[Lignes enregistrées]

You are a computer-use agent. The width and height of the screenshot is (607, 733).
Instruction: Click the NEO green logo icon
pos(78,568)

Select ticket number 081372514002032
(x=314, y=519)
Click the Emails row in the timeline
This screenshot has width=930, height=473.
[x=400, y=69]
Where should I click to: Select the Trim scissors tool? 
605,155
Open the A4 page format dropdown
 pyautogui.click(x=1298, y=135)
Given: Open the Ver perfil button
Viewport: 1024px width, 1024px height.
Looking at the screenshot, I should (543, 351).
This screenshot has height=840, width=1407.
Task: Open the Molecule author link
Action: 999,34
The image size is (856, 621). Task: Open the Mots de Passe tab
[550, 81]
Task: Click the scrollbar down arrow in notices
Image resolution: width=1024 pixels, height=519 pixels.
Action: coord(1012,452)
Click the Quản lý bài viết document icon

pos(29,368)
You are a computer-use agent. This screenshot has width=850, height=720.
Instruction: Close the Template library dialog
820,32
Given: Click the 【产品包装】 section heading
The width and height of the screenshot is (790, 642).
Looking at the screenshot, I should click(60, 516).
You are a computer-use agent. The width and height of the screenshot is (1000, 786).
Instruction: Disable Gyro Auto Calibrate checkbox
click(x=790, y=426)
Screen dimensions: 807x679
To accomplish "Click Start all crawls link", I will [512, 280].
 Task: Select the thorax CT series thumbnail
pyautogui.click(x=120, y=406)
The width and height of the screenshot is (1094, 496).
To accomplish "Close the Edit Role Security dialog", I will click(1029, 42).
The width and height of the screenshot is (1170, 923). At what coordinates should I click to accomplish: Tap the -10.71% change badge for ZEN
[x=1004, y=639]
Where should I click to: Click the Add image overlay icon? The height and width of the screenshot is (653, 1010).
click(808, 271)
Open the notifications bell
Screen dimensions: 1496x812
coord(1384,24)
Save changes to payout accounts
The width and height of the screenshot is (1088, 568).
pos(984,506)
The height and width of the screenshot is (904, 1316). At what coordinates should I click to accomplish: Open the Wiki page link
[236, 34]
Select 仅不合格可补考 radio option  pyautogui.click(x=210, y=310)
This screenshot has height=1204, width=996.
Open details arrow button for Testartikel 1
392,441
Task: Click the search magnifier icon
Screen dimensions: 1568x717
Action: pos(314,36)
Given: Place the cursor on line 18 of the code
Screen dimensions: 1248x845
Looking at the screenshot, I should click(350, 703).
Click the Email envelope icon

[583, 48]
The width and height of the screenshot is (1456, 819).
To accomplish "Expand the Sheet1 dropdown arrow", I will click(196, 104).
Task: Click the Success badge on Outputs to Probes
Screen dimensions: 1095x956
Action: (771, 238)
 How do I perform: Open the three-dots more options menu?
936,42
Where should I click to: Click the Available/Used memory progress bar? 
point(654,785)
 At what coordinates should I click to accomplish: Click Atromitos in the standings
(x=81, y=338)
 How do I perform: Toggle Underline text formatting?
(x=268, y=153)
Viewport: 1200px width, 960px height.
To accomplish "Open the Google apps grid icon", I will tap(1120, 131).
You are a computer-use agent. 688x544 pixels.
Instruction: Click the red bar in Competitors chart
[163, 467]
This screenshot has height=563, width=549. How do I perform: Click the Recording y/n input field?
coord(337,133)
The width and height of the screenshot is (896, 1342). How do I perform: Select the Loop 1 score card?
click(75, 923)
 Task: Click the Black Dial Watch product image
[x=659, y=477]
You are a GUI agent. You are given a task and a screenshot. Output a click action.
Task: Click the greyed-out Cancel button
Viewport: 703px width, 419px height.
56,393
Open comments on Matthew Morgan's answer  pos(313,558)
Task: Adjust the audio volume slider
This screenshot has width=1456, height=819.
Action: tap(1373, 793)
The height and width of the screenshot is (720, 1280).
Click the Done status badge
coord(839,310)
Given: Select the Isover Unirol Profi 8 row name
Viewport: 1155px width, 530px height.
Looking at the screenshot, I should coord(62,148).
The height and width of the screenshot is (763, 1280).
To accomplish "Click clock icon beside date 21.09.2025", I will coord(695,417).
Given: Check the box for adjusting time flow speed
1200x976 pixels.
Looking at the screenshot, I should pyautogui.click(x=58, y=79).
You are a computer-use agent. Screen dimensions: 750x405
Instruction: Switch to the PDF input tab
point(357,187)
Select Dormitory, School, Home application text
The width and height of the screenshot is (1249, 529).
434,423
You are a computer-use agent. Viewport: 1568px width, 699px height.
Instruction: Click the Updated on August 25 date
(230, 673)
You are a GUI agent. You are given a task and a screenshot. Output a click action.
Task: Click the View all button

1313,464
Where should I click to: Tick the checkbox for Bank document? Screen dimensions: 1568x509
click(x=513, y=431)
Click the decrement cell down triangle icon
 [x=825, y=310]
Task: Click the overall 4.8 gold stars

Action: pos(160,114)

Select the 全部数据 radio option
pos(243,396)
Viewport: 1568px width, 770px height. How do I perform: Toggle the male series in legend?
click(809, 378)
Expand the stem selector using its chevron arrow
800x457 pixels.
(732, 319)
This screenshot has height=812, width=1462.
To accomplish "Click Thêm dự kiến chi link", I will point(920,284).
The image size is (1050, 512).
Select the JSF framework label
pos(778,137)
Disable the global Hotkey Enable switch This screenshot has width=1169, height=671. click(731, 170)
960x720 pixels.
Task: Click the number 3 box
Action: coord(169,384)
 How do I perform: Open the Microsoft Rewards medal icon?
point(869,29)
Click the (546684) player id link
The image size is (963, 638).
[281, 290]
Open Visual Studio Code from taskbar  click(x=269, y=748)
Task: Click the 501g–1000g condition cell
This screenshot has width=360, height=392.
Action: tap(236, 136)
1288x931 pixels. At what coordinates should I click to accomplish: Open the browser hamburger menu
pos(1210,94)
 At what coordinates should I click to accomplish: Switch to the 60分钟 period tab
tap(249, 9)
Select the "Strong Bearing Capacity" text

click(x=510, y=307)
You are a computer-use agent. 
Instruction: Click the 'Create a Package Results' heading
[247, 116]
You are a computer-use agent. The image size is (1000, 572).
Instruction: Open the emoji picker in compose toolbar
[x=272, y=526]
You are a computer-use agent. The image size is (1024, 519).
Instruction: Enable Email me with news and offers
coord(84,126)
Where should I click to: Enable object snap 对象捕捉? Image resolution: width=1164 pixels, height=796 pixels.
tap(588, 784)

### DEMANDE ÉCRITE
Pouvez-vous modifier toutes les lignes ci-dessus en remplaçant « computer-use agent » par « screen-control agent », sans rien changer d'autre ?

### RÉPONSE ÉCRITE
You are a screen-control agent. The width and height of the screenshot is (607, 733).
Instruction: Click the NEO green logo icon
pos(78,568)

Select ticket number 081372514002032
(x=314, y=519)
Click the Emails row in the timeline
This screenshot has width=930, height=473.
[x=400, y=69]
Where should I click to: Select the Trim scissors tool? 
605,155
Open the A4 page format dropdown
 pyautogui.click(x=1298, y=135)
Given: Open the Ver perfil button
Viewport: 1024px width, 1024px height.
Looking at the screenshot, I should (543, 351).
This screenshot has height=840, width=1407.
Task: Open the Molecule author link
Action: 999,34
The image size is (856, 621). Task: Open the Mots de Passe tab
[550, 81]
Task: Click the scrollbar down arrow in notices
Image resolution: width=1024 pixels, height=519 pixels.
Action: coord(1012,452)
Click the Quản lý bài viết document icon

pos(29,368)
You are a screen-control agent. This screenshot has width=850, height=720.
Instruction: Close the Template library dialog
820,32
Given: Click the 【产品包装】 section heading
The width and height of the screenshot is (790, 642).
Looking at the screenshot, I should click(60, 516).
You are a screen-control agent. The width and height of the screenshot is (1000, 786).
Instruction: Disable Gyro Auto Calibrate checkbox
click(x=790, y=426)
Screen dimensions: 807x679
To accomplish "Click Start all crawls link", I will [512, 280].
 Task: Select the thorax CT series thumbnail
pyautogui.click(x=120, y=406)
The width and height of the screenshot is (1094, 496).
To accomplish "Close the Edit Role Security dialog", I will click(1029, 42).
The width and height of the screenshot is (1170, 923). At what coordinates should I click to accomplish: Tap the -10.71% change badge for ZEN
[x=1004, y=639]
Where should I click to: Click the Add image overlay icon? The height and width of the screenshot is (653, 1010).
click(808, 271)
Open the notifications bell
Screen dimensions: 1496x812
coord(1384,24)
Save changes to payout accounts
The width and height of the screenshot is (1088, 568).
pos(984,506)
The height and width of the screenshot is (904, 1316). At what coordinates should I click to accomplish: Open the Wiki page link
[236, 34]
Select 仅不合格可补考 radio option  pyautogui.click(x=210, y=310)
This screenshot has height=1204, width=996.
Open details arrow button for Testartikel 1
392,441
Task: Click the search magnifier icon
Screen dimensions: 1568x717
Action: pos(314,36)
Given: Place the cursor on line 18 of the code
Screen dimensions: 1248x845
Looking at the screenshot, I should click(350, 703).
Click the Email envelope icon

[583, 48]
The width and height of the screenshot is (1456, 819).
To accomplish "Expand the Sheet1 dropdown arrow", I will click(196, 104).
Task: Click the Success badge on Outputs to Probes
Screen dimensions: 1095x956
Action: (771, 238)
 How do I perform: Open the three-dots more options menu?
936,42
Where should I click to: Click the Available/Used memory progress bar? 
point(654,785)
 At what coordinates should I click to accomplish: Click Atromitos in the standings
(x=81, y=338)
 How do I perform: Toggle Underline text formatting?
(x=268, y=153)
Viewport: 1200px width, 960px height.
To accomplish "Open the Google apps grid icon", I will tap(1120, 131).
You are a screen-control agent. 688x544 pixels.
Instruction: Click the red bar in Competitors chart
[163, 467]
This screenshot has height=563, width=549. How do I perform: Click the Recording y/n input field?
coord(337,133)
The width and height of the screenshot is (896, 1342). How do I perform: Select the Loop 1 score card?
click(75, 923)
 Task: Click the Black Dial Watch product image
[x=659, y=477]
You are a GUI agent. You are given a task and a screenshot. Output a click action.
Task: Click the greyed-out Cancel button
Viewport: 703px width, 419px height.
56,393
Open comments on Matthew Morgan's answer  pos(313,558)
Task: Adjust the audio volume slider
This screenshot has width=1456, height=819.
Action: tap(1373, 793)
The height and width of the screenshot is (720, 1280).
Click the Done status badge
coord(839,310)
Given: Select the Isover Unirol Profi 8 row name
Viewport: 1155px width, 530px height.
Looking at the screenshot, I should coord(62,148).
The height and width of the screenshot is (763, 1280).
To accomplish "Click clock icon beside date 21.09.2025", I will coord(695,417).
Given: Check the box for adjusting time flow speed
1200x976 pixels.
Looking at the screenshot, I should pyautogui.click(x=58, y=79).
You are a screen-control agent. Screen dimensions: 750x405
Instruction: Switch to the PDF input tab
point(357,187)
Select Dormitory, School, Home application text
The width and height of the screenshot is (1249, 529).
434,423
You are a screen-control agent. Viewport: 1568px width, 699px height.
Instruction: Click the Updated on August 25 date
(230, 673)
You are a GUI agent. You are given a task and a screenshot. Output a click action.
Task: Click the View all button

1313,464
Where should I click to: Tick the checkbox for Bank document? Screen dimensions: 1568x509
click(x=513, y=431)
Click the decrement cell down triangle icon
 [x=825, y=310]
Task: Click the overall 4.8 gold stars

Action: pos(160,114)

Select the 全部数据 radio option
pos(243,396)
Viewport: 1568px width, 770px height. How do I perform: Toggle the male series in legend?
click(809, 378)
Expand the stem selector using its chevron arrow
800x457 pixels.
(732, 319)
This screenshot has height=812, width=1462.
To accomplish "Click Thêm dự kiến chi link", I will point(920,284).
The image size is (1050, 512).
Select the JSF framework label
pos(778,137)
Disable the global Hotkey Enable switch This screenshot has width=1169, height=671. click(731, 170)
960x720 pixels.
Task: Click the number 3 box
Action: coord(169,384)
 How do I perform: Open the Microsoft Rewards medal icon?
point(869,29)
Click the (546684) player id link
The image size is (963, 638).
[281, 290]
Open Visual Studio Code from taskbar  click(x=269, y=748)
Task: Click the 501g–1000g condition cell
This screenshot has width=360, height=392.
Action: tap(236, 136)
1288x931 pixels. At what coordinates should I click to accomplish: Open the browser hamburger menu
pos(1210,94)
 At what coordinates should I click to accomplish: Switch to the 60分钟 period tab
tap(249, 9)
Select the "Strong Bearing Capacity" text

click(x=510, y=307)
You are a screen-control agent. 
Instruction: Click the 'Create a Package Results' heading
[247, 116]
You are a screen-control agent. The image size is (1000, 572).
Instruction: Open the emoji picker in compose toolbar
[x=272, y=526]
You are a screen-control agent. The image size is (1024, 519).
Instruction: Enable Email me with news and offers
coord(84,126)
Where should I click to: Enable object snap 对象捕捉? Image resolution: width=1164 pixels, height=796 pixels.
tap(588, 784)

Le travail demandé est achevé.